In all honesty though, I doubt the DOD has released all their secrets, and if your serious about hiding info from them, you had better wipe the drive 7+ times, dismantle it, put the strongest magnet you can find to it, and then drill it!


----------



## BanditFlyer (Oct 25, 2005)

Thanks guys!

I'll try to find some of the other TSG threads that have discussed this and post links to them here.

For some reason, people in those other threads seemed overly paranoid. Maybe they have something to hide from the DOD


----------



## loserOlimbs (Jun 19, 2004)

Good luck Bandit!


----------



## BanditFlyer (Oct 25, 2005)

http://forums.techguy.org/all-other-software/464552-wiping-software.html

http://forums.techguy.org/hardware/467974-solved-harddrive-performance-formatting.html

http://forums.techguy.org/all-other-software/467282-more-secure-reformating-software.html

http://forums.techguy.org/windows-nt-2000-xp/451305-wipe-hd-disable-xp-accounts.html - this was one of the ones that gave me a headache

http://forums.techguy.org/hardware/453306-hard-file-erasing.html

http://forums.techguy.org/hardware/447766-really-really-erasing-hard-drive.html

Hope those help - some of them make it look like even the DOD couldn't get stuff off of disks that you run this software on


----------



## etaf (Oct 2, 2003)

if you format with 1 and 0's 
is the data that sensitive that people will try and recover ??????

i would stick in a USB case - which you cna buy for around £15-20 and use as an external harddrive


----------



## KingCody (Nov 3, 2005)

if the DOD agents are the only ones capable of such disorted data recovery, then you have nothing to worry about.

if you have something to hide from them, then you have other issues to worry about.

anyways, in all seriousness, do what has been suggested using household tools. a few good blows of a hammer would make it impossible for anybody but the DOD.

I personally would use it as a backup drive, you can buy an external USB case for under $10 from newegg


----------



## shieldbreaker27 (May 28, 2006)

Personally if you have a gun go out in a secluded place where no one can get hurt and open fire  a 12 gauge would serve well for this although almost any gun would work.Lets see some one try to get data from it with is looking like swiss cheese


----------



## prunejuice (Apr 3, 2002)

Drive wiping software is fine, but can you honestly say that's more fun than a reciprocating saw
with a metal cutting blade, or a 5" grinder with a cutting disk?

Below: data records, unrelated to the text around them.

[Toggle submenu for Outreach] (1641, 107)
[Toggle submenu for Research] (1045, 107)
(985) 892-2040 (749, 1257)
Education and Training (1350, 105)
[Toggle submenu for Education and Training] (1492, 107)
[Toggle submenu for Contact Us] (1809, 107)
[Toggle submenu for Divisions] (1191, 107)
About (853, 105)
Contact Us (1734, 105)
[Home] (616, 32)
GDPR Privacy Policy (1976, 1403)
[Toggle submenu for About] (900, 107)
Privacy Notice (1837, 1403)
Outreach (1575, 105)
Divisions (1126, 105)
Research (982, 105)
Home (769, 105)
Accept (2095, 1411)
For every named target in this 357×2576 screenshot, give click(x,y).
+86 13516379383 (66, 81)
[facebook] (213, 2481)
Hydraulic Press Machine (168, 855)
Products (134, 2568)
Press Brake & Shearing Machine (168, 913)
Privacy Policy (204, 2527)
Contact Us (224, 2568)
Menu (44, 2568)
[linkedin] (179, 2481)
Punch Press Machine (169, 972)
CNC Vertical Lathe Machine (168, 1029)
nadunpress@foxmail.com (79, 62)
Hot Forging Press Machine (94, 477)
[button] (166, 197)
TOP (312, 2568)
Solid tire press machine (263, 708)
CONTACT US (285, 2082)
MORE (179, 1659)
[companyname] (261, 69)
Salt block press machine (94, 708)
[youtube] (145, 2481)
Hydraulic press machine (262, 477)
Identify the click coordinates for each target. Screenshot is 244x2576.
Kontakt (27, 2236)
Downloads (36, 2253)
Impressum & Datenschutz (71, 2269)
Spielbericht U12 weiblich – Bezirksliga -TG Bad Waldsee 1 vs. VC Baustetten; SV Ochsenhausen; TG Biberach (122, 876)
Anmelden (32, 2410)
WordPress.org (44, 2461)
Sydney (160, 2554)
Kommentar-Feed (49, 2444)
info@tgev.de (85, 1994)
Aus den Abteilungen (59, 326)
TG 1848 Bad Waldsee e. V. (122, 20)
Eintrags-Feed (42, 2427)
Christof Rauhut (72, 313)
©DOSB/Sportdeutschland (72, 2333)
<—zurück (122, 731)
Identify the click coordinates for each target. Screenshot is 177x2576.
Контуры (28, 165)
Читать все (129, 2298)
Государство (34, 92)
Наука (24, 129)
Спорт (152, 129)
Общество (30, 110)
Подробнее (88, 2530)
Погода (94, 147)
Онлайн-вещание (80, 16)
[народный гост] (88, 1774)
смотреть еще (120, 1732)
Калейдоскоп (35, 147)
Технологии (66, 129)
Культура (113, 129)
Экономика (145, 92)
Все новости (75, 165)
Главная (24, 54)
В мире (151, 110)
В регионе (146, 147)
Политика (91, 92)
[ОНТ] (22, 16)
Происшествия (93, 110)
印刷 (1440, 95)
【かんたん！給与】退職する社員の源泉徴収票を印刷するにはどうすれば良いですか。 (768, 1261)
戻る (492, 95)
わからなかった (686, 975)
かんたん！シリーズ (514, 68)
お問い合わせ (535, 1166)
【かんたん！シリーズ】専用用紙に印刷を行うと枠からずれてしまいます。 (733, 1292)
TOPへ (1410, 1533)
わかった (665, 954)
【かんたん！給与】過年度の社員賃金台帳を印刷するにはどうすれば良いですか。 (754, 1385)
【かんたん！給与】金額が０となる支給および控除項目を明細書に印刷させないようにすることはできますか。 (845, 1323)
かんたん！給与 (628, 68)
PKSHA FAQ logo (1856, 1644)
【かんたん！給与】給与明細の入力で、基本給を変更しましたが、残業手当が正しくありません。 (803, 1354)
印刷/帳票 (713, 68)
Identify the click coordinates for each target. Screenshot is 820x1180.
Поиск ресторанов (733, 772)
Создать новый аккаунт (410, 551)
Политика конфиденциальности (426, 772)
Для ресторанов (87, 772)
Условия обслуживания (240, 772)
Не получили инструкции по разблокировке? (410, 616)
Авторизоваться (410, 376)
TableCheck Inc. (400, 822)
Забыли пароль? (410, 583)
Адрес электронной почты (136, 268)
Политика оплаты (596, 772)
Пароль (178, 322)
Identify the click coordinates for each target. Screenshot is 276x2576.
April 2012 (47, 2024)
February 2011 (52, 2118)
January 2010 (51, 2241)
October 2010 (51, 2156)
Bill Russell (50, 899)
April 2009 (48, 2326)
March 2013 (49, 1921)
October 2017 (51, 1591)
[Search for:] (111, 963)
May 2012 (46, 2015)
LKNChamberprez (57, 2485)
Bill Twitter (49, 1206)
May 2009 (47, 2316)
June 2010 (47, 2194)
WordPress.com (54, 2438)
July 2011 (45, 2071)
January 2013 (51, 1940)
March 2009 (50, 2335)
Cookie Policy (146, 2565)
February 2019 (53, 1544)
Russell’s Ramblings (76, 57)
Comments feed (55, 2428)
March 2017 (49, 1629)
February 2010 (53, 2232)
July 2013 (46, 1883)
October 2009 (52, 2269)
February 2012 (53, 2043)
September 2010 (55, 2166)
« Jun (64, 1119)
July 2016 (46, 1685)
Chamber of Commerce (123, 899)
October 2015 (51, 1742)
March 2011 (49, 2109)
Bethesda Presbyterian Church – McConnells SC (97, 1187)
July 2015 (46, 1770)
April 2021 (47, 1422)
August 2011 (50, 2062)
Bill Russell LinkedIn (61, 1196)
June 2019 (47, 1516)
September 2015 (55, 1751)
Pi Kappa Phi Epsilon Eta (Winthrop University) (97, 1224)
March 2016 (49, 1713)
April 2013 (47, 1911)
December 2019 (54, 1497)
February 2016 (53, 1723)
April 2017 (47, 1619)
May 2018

Dang, I'm going to put up some links to my "drive destruction" videos one day...


----------



## loserOlimbs (Jun 19, 2004)

prunejuice said:


> Drive wiping software is fine, but can you honestly say that's more fun than a reciprocating saw
> with a metal cutting blade, or a 5" grinder with a cutting disk?
> 
> Dang, I'm going to put up some links to my "drive destruction" videos one day...


Depening on who you are hiding from your method may not be as effective.


----------



## BanditFlyer (Oct 25, 2005)

Such a waste of storage.

I still have an old 500 Meg drive around here somewhere ...


----------



## HandleX (Mar 18, 2006)

dariks boot and nuke, then slam it physically, then trash it


----------



## loserOlimbs (Jun 19, 2004)

BanditFlyer said:


> Such a waste of storage.
> 
> I still have an old 500 Meg drive around here somewhere ...


I have some of those, and .97 GBs, and 1.87GBs and 5GB, 10GB, etc...

I also have a 80GB Maxtor that I took the logic board and casing off of, its mirror finish platters watch over my living room!


----------



## JohnWill (Oct 19, 2002)

How about using it as a display model. Comes in handy when people ask what the inside of a hard disk looks like.


----------



## BanditFlyer (Oct 25, 2005)

loserOlimbs said:


> I have some of those, and .97 GBs, and 1.87GBs and 5GB, 10GB, etc...
> 
> I also have a 80GB Maxtor that I took the logic board and casing off of, its mirror finish platters watch over my living room!


That sucks! Your biggest drive is the only one that is a complete corpse.

Too bad it was that one that failed(I'm assuming) instead of one of the less usefull ones.


----------